Lapskaus – this hearty and comforting stew will surely fill your stomach and soul.
Finnbiff – a traditional fried reindeer fat but most people prefer butter and oil nowadays.
Sodd – a filling Norweigan meal made out of chopped mutton, meatballs and veggies served in a clear aromatic broth.
Lefse – this is a flatbread that is made with potatoes, butter, flour, milk, cream or lard.
ENVIRONMENTAL CONSERVATION AND HABITAT PROTECTION IN NORWAY
Approximately 37 percent, or 119,000 km2, of the Norwegian mainland is covered in forests and other woody areas. Nearly 23% of this, or over 72,000 km2, is thought to be productive forest.
There are 125,000 forest properties scattered throughout the fertile forest. The productive forest land is owned by private persons to the tune of 79%. For hundreds of years, Norway’s woods have been heavily exploited for the export of roundwood, sawn timber, and wood tar. Additionally, there is a long history of exploiting the woodlands for game hunting and the grazing of domestic animals.
As an ecological resource and a place to relax, the forest and its biological richness are very valuable. Additionally, standing woods suggest the net uptake of enormous volumes of km2, which lessens the greenhouse effect. It is essential for the environment that the world’s woods do not continue to disappear.

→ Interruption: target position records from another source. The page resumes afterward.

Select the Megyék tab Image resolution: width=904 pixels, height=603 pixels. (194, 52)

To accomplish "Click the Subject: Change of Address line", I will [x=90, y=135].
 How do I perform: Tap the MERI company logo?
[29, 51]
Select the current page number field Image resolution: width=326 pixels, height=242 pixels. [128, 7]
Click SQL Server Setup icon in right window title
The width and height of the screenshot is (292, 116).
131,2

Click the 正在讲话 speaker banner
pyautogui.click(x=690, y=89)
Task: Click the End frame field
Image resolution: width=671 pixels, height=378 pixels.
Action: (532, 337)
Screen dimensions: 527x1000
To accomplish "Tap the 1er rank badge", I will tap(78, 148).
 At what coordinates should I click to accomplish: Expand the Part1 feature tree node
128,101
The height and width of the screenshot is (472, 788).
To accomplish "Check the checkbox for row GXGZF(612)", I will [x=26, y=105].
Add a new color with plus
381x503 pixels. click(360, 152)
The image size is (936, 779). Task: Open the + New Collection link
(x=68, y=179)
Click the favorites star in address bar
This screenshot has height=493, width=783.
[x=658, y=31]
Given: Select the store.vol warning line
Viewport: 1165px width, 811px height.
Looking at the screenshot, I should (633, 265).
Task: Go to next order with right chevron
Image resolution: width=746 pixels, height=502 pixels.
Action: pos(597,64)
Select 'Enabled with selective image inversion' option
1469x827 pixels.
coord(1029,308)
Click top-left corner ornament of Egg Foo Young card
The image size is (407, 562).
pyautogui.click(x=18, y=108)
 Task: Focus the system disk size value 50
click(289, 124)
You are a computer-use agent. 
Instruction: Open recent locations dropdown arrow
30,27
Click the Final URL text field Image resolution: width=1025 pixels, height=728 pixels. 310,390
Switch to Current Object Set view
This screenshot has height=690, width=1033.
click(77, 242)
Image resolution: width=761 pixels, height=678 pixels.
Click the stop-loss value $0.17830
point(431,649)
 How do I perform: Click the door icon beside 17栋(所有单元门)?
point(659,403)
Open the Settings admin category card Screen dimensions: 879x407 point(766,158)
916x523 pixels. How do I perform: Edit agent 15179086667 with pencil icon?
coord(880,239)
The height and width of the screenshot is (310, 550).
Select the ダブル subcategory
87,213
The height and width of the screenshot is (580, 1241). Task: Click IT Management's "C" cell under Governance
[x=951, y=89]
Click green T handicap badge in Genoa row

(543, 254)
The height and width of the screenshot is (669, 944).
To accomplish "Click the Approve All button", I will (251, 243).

Maintaining biological diversity depends on habitat protection. Under the Nature Diversity Act, several endangered and fragile species and their ecosystems are strictly protected. National parks, nature reserves, and other conservation areas preserve about 16% (50 861 km2) of the Norwegian mainland. The percentage for Svalbard is 65%. (39 800 km2). The alpine region contains the majority of the protected area.
EFFECT OF CLIMATE CHANGE IN NORWAY
Norway, whose territory includes the western part of the Scandinavian Peninsula as well as the island of Jan Mayen and the archipelago of Svalbard, discusses concerns related to global warming that affects it. Climate change is predicted to make Norway’s entire country warmer and wetter.
Norway is the largest producer and exporter of oil and natural gas outside of the Middle East on a per-capita basis. 2016 saw the issuance of 56 new oil exploration licenses close to the Lofoten islands. However, 98% of Norway’s electrical needs are met by renewable energy, primarily through hydroelectricity produced from the country’s large freshwater reserves. Even though Norway is a global pioneer in electric vehicles, transportation still contributes to emissions.
Norway’s climate is mostly influenced by the sea, with warm lowland temperatures along the sea shores. Whereas the inland regions are colder than other places in the world at such northerly latitudes. It is also noticeably milder. Temperatures over freezing point are typical along the shoreline in the north, even during the polar night. Some sections of the country experience heavy rainfall and snowfall due to the oceanic effect.
- GENDER EQUALITY IN NORWAY
The nation is among the most gender-equal nations in the world in terms of “economic participation and opportunity, educational attainment, health and survival, and political empowerment.” Norway receives a score of 84.9% in the 2021 Global Gender Gap Index, placing it third in terms of gender parity.
Some prominent women in Norway include:
Marit Arnstad – Norweigan lawyer and politician for the Centre Party and former Minister of Transport in Norway.
Kristin Clemet – Norweigan politician of the Conservative Party.
Siv Jensen – Norweigan who served as the leader of the Progress Party and former Minister of Finance in Norway.
Grete Faremo – Norweigan politician, lawyer and business leader.
Sandra Borch – Norweigan politician currently serving as the Minister of Agriculture and Food.
Anniken Hauglie – Norweigan politician for the Conservative Party who served as Minister of Labour and Social Inclusion.
Tina Bru – Noreweigan politician for the Conservative Party who served as the Minister of Petroleum and Energy in Norway.
Sylvi Listhaug – Norweigan politician serving as the leader of the Progress Party. She also served as Minister for the Elderly and Public Health of Norway.